Kemboy holt sich den Irish Gold Cup, für Trainer Willie Mullins war es der 11. Erfolg in diesem Rennen. Foto: Horse Racing Ireland

Autor: 

Catrin Nack

TurfTimes: 

Ausgabe 655 vom Freitag, 12.02.2021

Das vergangene Wochenende stand ganz im Zeichen des Dublin Racing Festivals. Seit seiner Schaffung im Jahr 2018 werden die beiden Renntage, an denen zehn Graded-Rennen, davon acht in der höchsten Kategorie, ausgetragen werden, qualitativ immer hochklassiger. Corona „sei Dank“ reiste kein Starter aus England an; ohnehin ist das Festival aber heißes Pflaster für britische Trainer.

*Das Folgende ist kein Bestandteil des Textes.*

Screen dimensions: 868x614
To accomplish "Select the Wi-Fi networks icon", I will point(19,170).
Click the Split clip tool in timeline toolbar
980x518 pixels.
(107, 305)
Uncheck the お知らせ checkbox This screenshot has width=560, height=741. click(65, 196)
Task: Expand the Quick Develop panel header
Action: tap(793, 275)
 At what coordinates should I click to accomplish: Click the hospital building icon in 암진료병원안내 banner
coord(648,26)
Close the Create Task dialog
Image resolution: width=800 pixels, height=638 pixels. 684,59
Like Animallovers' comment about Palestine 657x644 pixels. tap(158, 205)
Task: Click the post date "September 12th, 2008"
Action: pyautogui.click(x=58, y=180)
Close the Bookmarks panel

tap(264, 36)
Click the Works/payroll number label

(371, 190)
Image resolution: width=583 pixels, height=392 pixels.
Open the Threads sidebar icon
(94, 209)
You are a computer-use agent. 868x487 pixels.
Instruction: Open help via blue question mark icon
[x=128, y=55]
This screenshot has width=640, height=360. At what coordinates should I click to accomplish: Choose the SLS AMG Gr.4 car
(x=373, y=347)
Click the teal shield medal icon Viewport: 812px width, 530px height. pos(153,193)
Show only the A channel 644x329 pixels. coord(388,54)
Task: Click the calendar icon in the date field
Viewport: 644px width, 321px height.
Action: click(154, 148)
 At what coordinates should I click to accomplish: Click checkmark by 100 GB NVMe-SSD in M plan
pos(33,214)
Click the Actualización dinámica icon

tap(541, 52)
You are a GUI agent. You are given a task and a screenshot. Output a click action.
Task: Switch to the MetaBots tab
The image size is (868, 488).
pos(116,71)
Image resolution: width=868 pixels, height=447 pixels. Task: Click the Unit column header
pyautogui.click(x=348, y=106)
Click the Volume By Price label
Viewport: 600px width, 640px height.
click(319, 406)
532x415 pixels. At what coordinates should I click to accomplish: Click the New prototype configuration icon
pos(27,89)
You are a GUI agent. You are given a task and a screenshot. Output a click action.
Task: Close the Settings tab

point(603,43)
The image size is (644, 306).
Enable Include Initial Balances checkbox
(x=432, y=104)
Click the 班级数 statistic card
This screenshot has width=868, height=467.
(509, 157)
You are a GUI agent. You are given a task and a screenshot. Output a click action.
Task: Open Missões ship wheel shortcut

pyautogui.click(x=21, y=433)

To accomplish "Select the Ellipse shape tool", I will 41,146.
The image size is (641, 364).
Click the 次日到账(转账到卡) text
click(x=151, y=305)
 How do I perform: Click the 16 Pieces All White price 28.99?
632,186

Die Rivalität zwischen England und Irland ist lang und intensiv, und beschränkt sich natürlich nicht auf Pferderennen. Einstmals das „Armenhaus“ Europas, ist der Aufstieg auch und vor allem im Bereich des Pferdesports verblüffend und gewaltig. Irische Vollblüter sind die Regel, nicht die Ausnahme, Gestüte wie Coolmore und Besitzer wie JP McManus, Michael O´Leary oder Rich Ricci sucht man – von den arabischen Interessen im Flachrennsport abgesehen - in England vergebens. Rennsportbücher wurden über „them and us“ (Untertitel: The Irish at Cheltenham) geschrieben; und wenn – auch dank tatkräftiger Hilfe der einschlägigen Medien – Cheltenham nach wie vor der Gipfel der Zunft ist, so war sich die Racing Post am Samstag nicht zu schade, zu texten: „Jeder, der Angst hat, dass die Rennen in Irland den Sport in England überschatten könnten, hat in den letzten Jahren nicht aufgepasst“. Deutlicher kann man seine Sorge kaum ausdrücken.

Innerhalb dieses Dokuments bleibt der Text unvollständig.